Vejo mais solidariedade nas feiras que eu vou do que em certas igrejas religiosas televisivas. Solicitantes de pix e divulgadores de certos ‘milagres’ aos nossos olhos, já tão escaldados. Vou contar-lhes só uma: eu estava um sábado na feira do Alecrim, esquina com a Avenida 9, aonde sempre tomo saborosos sucos de mangaba ou tamarindo e uma velhinha pedinte ao meu lado tomando o seu café. Eu estava em dieta e só havia pedido um cafezinho com leite, sem açúcar. Nada para a mistura, como diz o povo. E a dita velhinha me observou atentamente e me ofereceu pagar uma tapioca ou um bolo, achando que meu problema era a falta de dinheiro. Quase choro com este bendito oferecimento. Recordei-me das histórias abençoadas lido num livro de Mia Couto. Da vida de São Francisco de Assis e outras. Minha mãe dizia que era mais fácil uma pobre dar de esmola um único ovo de sua galinha, do que um rico dono de granjas. Nunca vi um gesto desses nos diversos shoppings em que entrei. Até confesso, que nestes, só vi luxo, frieza e indiferença humana. Diferentemente das dezenas de abraços e ‘bons dias’ que recebo quando estou nas feiras de minha Nísia Floresta (nas sextas feiras) ou aos sábados, na feira de São José de Mipibu.

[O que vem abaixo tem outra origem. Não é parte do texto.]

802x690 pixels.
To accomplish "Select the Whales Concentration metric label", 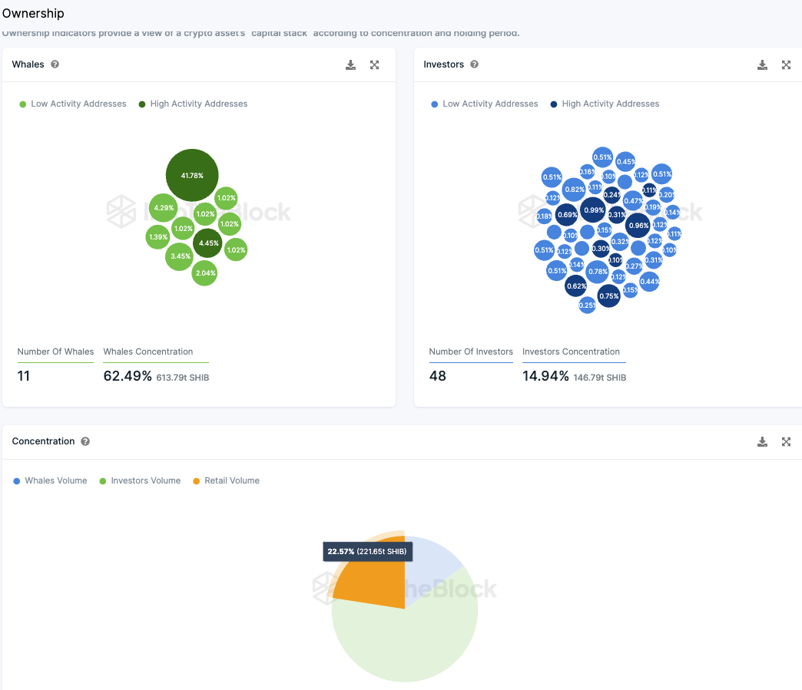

Comecei chamar essas minhas andanças de ‘feiraterapias’, o que talvez não tenha agradado aos psicólogos de plantão da província. Tudo começou quando um amigo meu, muito rico, vivia agarrado com a tal dona ‘depressão’, em seu apartamento. Sabendo de sua triste situação, o aconselhei a frequentar as feiras. Com roupas simples, longe de seus seguranças. Comprar coisas antigas interioranas. Provar com calma do seu gosto palativo de infância, aquele que nos deixa com água na boca. Sentar em tamboretes, conversar com as barraqueiras alegres e cheias de histórias boas de vida. Rir com o povo e ser solidário com este são uma arte para poucos. O mundo está muito artificial e luxuoso. Poucas conversas e quase nenhuma amizade das antigas. Ninguém marca mais almoços e cafés para encontros e risadas. Cafés para ouvir histórias. Preferem gastar com terapias caras e consultas da velha linha do doutor Freud. E alguns amigos meus, ainda me convidam para hospitais e velórios: – E você não foi ao velório de fulano? E ouvem imediatamente minha resposta na bucha, embora envergonhados e sem argumentos filosóficos: – Não fui amigo, mas fique sabendo que eu sempre comparecia às suas festas, seus momentos alegres, seus almoços e seus cafés nos mercados e feiras.

E para encerrar o ‘cerca Lourenço’ de hoje aqui, eu digo, como me costuma dizer o raizeiro do mercado São José de Mipibu: – Doutor, se não lhe curar, tenha certeza que lhe engorda viu! Ou como me repetia o já referido folheteiro da feira do Alecrim: – Se este não lhe servir, passe para outro que não conhece essa história!

Morada São Saruê, Nísia Floresta/RN.